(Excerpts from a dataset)
———
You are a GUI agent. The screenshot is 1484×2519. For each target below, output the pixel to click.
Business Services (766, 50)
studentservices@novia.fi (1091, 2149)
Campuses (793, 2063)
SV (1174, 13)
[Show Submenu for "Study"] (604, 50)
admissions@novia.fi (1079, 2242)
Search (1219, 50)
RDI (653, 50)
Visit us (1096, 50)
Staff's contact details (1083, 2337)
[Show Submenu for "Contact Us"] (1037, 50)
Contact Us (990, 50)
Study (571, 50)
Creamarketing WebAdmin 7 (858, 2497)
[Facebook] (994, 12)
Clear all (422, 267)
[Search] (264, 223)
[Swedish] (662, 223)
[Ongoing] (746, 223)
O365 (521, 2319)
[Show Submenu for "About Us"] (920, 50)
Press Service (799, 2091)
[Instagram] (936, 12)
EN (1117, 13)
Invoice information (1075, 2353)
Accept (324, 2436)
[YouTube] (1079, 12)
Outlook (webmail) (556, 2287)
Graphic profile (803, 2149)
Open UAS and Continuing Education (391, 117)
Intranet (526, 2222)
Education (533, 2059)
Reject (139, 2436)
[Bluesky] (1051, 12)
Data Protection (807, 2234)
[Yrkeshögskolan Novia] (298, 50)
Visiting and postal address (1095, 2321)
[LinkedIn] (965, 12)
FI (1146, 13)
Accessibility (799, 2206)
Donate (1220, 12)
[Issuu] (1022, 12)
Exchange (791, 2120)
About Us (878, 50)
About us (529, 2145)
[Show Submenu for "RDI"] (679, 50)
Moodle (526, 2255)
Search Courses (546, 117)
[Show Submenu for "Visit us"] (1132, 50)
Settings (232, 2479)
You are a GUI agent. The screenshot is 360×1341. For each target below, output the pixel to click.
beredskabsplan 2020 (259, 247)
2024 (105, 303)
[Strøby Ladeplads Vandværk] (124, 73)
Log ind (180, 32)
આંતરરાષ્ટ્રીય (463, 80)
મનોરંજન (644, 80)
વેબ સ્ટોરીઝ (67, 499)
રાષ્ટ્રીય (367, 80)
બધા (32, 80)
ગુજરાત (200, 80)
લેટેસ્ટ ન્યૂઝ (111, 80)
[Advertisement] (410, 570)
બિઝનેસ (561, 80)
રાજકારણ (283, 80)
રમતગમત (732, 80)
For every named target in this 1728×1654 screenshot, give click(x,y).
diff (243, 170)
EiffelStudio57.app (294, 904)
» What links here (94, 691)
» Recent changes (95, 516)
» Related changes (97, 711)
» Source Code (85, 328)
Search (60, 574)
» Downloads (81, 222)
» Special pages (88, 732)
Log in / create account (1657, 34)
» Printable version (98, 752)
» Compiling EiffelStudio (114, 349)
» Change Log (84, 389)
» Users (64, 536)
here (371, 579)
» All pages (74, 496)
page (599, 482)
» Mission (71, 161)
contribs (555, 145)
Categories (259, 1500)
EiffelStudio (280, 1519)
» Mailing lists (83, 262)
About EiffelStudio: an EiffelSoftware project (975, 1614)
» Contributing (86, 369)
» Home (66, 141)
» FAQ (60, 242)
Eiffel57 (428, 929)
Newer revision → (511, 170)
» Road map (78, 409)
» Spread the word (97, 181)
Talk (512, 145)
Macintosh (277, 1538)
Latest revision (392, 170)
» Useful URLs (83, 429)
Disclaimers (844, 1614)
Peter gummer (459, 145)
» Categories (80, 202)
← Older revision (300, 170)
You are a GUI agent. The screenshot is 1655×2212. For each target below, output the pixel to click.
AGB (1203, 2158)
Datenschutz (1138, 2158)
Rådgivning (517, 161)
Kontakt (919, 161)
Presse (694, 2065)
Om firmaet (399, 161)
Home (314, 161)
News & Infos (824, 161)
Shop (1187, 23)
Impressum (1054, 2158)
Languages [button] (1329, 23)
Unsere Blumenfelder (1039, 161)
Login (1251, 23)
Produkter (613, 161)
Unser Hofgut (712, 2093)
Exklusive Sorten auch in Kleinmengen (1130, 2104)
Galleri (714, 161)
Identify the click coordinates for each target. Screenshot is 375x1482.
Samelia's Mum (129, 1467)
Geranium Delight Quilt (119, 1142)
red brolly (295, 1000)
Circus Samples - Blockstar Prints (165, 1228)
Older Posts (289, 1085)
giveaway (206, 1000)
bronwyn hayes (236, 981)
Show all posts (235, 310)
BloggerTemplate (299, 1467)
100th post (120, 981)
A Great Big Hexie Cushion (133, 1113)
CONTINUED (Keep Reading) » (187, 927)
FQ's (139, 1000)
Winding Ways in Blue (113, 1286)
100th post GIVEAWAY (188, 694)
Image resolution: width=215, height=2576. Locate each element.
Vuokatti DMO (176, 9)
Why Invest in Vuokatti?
———
* [PROBLEM TO WORK ON]: The line containing "revision (300, 170)" opens the range, and the last line of the entries closes it; copy that range exactly.

* [RESULT FOR THIS EXERCISE]:
← Older revision (300, 170)
You are a GUI agent. The screenshot is 1655×2212. For each target below, output the pixel to click.
AGB (1203, 2158)
Datenschutz (1138, 2158)
Rådgivning (517, 161)
Kontakt (919, 161)
Presse (694, 2065)
Om firmaet (399, 161)
Home (314, 161)
News & Infos (824, 161)
Shop (1187, 23)
Impressum (1054, 2158)
Languages [button] (1329, 23)
Unsere Blumenfelder (1039, 161)
Login (1251, 23)
Produkter (613, 161)
Unser Hofgut (712, 2093)
Exklusive Sorten auch in Kleinmengen (1130, 2104)
Galleri (714, 161)
Identify the click coordinates for each target. Screenshot is 375x1482.
Samelia's Mum (129, 1467)
Geranium Delight Quilt (119, 1142)
red brolly (295, 1000)
Circus Samples - Blockstar Prints (165, 1228)
Older Posts (289, 1085)
giveaway (206, 1000)
bronwyn hayes (236, 981)
Show all posts (235, 310)
BloggerTemplate (299, 1467)
100th post (120, 981)
A Great Big Hexie Cushion (133, 1113)
CONTINUED (Keep Reading) » (187, 927)
FQ's (139, 1000)
Winding Ways in Blue (113, 1286)
100th post GIVEAWAY (188, 694)
Image resolution: width=215, height=2576. Locate each element.
Vuokatti DMO (176, 9)
Why Invest in Vuokatti?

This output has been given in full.